The awards committee described the two ecologists as “visionary”, emphasising that they had both devised indispensable tools to help combat species loss.

“While they have never worked directly together, their impact on global conservation has been strongly synergistic,” the committee said. “The two are leaders in documenting the alarming declines in global biodiversity in the midst of our planet’s sixth extinction crisis and have developed policy and economic instruments for effective biodiversity protection.”

On hearing the news, Professor Mace said: “I am absolutely delighted to receive this award and thank the BBVA and the expert jury for recognising me in this way. I hope that it draws attention to the significance of biodiversity for thriving human societies, something that my co-winner Gretchen Daily and I have both worked to highlight in our research work.”

The BBVA Foundation Frontiers of Knowledge Awards, established in 2008, recognise and reward contributions of singular impact in science, art and the humanities, prioritising achievements that expand knowledge, open up new fields, or emerge from the interaction of various disciplinary areas. 

The committee acknowledged Professor Mace’s seminal work in defining the scientific criteria for assigning species to a categories of threat in the famous Red List of Threatened Species, produced by the International Union for the Conservation of Nature (IUCN).

The Red List is a comprehensive inventory of global biodiversity loss that aims to ensure effective conservation measures. It was adopted as a yardstick for conservation policies in 2005, and now includes information on over 90,000 species.

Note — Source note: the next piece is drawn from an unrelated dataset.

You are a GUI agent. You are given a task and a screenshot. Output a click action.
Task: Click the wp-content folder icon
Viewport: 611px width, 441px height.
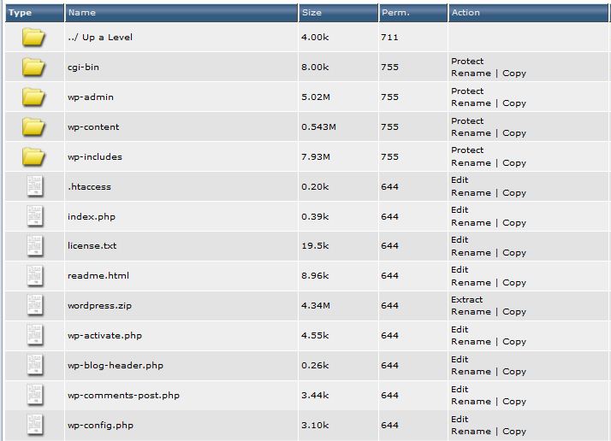pyautogui.click(x=33, y=126)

However, when the Red List initially came into use in the 1960s, it was drawn up on the basis of experts’ subjective recommendations. But in the late 1980s and early 1990s, Professor Mace coordinated the effort to define ecological parameters that would indicate a relatively high risk of species extinction, based on factors such as population size, area of distribution and the rate at which a population was declining.

The award also celebrates Professor Mace more recent research on the value of biodiversity and the concept of “ecosystem services” – the many and varied benefits that humans gain from the natural environment and properly-functioning ecosystems. 

“One of the reasons that we worry about species going extinct is that the wellbeing of many people worldwide depends on having natural communities of species interacting and ecosystems functioning in a relatively robust way. Without functioning natural systems, human societies would definitely lose out on benefits that we now take for granted,” said Professor Mace.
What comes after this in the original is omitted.